THE PROBLEM:
Give the listing again in full, exactly as it appears.

DATA:

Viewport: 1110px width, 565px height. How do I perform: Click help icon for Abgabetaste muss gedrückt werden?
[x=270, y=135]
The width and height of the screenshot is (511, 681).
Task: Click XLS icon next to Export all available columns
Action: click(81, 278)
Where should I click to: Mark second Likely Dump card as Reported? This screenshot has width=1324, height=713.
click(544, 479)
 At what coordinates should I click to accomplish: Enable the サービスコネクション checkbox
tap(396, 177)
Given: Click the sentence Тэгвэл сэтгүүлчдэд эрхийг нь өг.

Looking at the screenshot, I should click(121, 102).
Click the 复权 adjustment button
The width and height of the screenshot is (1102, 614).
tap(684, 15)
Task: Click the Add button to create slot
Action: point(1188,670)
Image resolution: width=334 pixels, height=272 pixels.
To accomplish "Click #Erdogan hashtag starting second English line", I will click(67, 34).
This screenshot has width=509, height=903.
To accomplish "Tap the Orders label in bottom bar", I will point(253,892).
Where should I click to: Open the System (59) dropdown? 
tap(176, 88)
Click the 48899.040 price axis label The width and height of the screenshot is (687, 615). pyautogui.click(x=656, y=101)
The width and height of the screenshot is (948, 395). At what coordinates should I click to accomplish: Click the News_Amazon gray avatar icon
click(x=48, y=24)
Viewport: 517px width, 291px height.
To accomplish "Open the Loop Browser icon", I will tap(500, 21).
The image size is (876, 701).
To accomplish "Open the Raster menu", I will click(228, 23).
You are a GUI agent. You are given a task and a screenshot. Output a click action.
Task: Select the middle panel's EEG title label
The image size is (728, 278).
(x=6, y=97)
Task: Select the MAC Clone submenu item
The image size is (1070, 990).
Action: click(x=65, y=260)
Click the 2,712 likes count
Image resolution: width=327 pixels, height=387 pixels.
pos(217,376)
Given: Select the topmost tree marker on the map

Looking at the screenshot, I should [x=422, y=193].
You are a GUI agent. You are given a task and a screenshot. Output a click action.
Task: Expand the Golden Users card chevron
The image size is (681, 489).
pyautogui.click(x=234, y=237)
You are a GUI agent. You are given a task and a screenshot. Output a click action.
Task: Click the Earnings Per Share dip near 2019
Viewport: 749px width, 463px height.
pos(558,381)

YOUR SOLUTION:
Viewport: 1110px width, 565px height. How do I perform: Click help icon for Abgabetaste muss gedrückt werden?
[x=270, y=135]
The width and height of the screenshot is (511, 681).
Task: Click XLS icon next to Export all available columns
Action: click(81, 278)
Where should I click to: Mark second Likely Dump card as Reported? This screenshot has width=1324, height=713.
click(544, 479)
 At what coordinates should I click to accomplish: Enable the サービスコネクション checkbox
tap(396, 177)
Given: Click the sentence Тэгвэл сэтгүүлчдэд эрхийг нь өг.

Looking at the screenshot, I should click(121, 102).
Click the 复权 adjustment button
The width and height of the screenshot is (1102, 614).
tap(684, 15)
Task: Click the Add button to create slot
Action: point(1188,670)
Image resolution: width=334 pixels, height=272 pixels.
To accomplish "Click #Erdogan hashtag starting second English line", I will click(67, 34).
This screenshot has width=509, height=903.
To accomplish "Tap the Orders label in bottom bar", I will point(253,892).
Where should I click to: Open the System (59) dropdown? 
tap(176, 88)
Click the 48899.040 price axis label The width and height of the screenshot is (687, 615). pyautogui.click(x=656, y=101)
The width and height of the screenshot is (948, 395). At what coordinates should I click to accomplish: Click the News_Amazon gray avatar icon
click(x=48, y=24)
Viewport: 517px width, 291px height.
To accomplish "Open the Loop Browser icon", I will tap(500, 21).
The image size is (876, 701).
To accomplish "Open the Raster menu", I will click(228, 23).
You are a GUI agent. You are given a task and a screenshot. Output a click action.
Task: Select the middle panel's EEG title label
The image size is (728, 278).
(x=6, y=97)
Task: Select the MAC Clone submenu item
The image size is (1070, 990).
Action: click(x=65, y=260)
Click the 2,712 likes count
Image resolution: width=327 pixels, height=387 pixels.
pos(217,376)
Given: Select the topmost tree marker on the map

Looking at the screenshot, I should [x=422, y=193].
You are a GUI agent. You are given a task and a screenshot. Output a click action.
Task: Expand the Golden Users card chevron
The image size is (681, 489).
pyautogui.click(x=234, y=237)
You are a GUI agent. You are given a task and a screenshot. Output a click action.
Task: Click the Earnings Per Share dip near 2019
Viewport: 749px width, 463px height.
pos(558,381)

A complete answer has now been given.